Charlotte e Simon estão de acordo. Ambos só querem transar. As semelhanças entre os dois parecem terminar aí, porém.
Ela é charmosa e despreocupada, com a graça da beleza incomum que há tantos anos Sandrine Kiberlain empresta às personagens que interpreta. Ele, vivido por Vincent Macaigne, é atormentado e inseguro, e seu encanto é de início pouco notável, uma mistura de Gregorio Duvivier com Woody Allen.
Ela é livre e vive só com o filho pequeno; ele é casado, com filhos.
Como tantas relações, essa, um tanto improvável, nasce do acaso.

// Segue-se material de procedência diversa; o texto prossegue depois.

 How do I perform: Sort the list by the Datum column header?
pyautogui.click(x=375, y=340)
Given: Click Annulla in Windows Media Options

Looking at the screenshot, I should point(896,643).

Os dois se conhecem numa festa e não se entendem de cara —ficamos sabendo na sequência no início, algo teatral e coreografada, que mostra o primeiro encontro marcado, num bar.

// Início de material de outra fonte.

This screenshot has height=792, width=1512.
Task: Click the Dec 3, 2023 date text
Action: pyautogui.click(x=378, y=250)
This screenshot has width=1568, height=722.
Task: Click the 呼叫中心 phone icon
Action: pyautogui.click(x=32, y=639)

A partir daí, passamos a acompanhar essa "Crônica de uma Relação Passageira" por meio dos sucessivos rendez-vous em parques, ruas e apartamentos de Paris e arredores.
A relação se constrói de maneira fragmentária, e também assim é narrada, por quadros, sempre precedidos pela data dos acontecimentos —recurso clássico que, aqui, sublinha de maneira delicada a mudança de caráter no envolvimento.
É, diz o título, de algo fadado a acabar. A todo o tempo, esse fantasma paira sobre o casal. Estão bem nos momentos a dois, mas todo encontro pode sempre ser o último, dadas as circunstâncias.
Ao mesmo tempo, eles, como nós, parecem crer que haja aí um engano. Todo amor é eterno —enquanto dura. Pois, como frisa Charlotte, tudo, não só a paixão, mas cada um é fadado a mudar. Sendo os mesmos, somos outros a cada nova situação.
É um filme francês com muitos diálogos? Sim. É cansativo por isso? Nem um pouco. A dupla garante boas risadas, gargalhadas até, decorrentes do choque evidente entre as personalidades de Simon e Charlotte.
Se há algum reparo a fazer, reside no fato de que, no início, Charlotte e Simon parecem ambos um pouco caricaturais. Mas mesmo nisso se pode, com generosidade, ver uma astúcia narrativa. Quem, afinal, se dá a conhecer claramente e por inteiro assim de cara?
Assim, os personagens pouco a pouco se desvelam. Quando o registro muda, pois ele mudará, Kiberlain e Macaigne mostram que são excelentes não apenas no timing cômico.
Timing, aliás, é uma boa palavra. Emmanuel Mouret, o diretor, que assina o roteiro com Pierre Giraud, constrói um filme belo e enternecedor sobre o aspecto subjetivo da duração —de uma relação mas também de um sentimento.